*Directions*.
Write only how many lines in this data include "computer".

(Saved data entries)
┌──
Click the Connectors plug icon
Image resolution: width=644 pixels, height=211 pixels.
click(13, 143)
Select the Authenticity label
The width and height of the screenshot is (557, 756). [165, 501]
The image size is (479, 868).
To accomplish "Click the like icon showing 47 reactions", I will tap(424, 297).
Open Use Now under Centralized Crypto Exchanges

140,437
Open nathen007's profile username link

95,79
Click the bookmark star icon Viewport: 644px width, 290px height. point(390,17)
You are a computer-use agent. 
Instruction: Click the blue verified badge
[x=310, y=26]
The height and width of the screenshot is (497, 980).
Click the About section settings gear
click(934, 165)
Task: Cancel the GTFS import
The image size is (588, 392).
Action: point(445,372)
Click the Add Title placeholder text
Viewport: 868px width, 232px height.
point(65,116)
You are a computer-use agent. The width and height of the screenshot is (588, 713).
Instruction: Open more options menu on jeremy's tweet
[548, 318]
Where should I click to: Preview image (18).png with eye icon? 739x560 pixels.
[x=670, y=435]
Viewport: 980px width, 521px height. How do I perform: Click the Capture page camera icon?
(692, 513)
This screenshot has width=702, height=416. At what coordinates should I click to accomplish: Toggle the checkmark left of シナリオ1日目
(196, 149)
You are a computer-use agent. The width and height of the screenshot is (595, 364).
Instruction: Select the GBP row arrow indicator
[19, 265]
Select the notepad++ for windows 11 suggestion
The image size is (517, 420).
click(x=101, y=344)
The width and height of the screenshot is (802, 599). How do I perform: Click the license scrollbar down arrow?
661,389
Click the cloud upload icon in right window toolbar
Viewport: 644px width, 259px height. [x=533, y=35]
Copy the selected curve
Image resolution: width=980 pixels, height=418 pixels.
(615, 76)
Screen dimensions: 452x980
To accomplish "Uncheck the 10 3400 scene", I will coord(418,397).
└──
*Solution to the exercise*.
3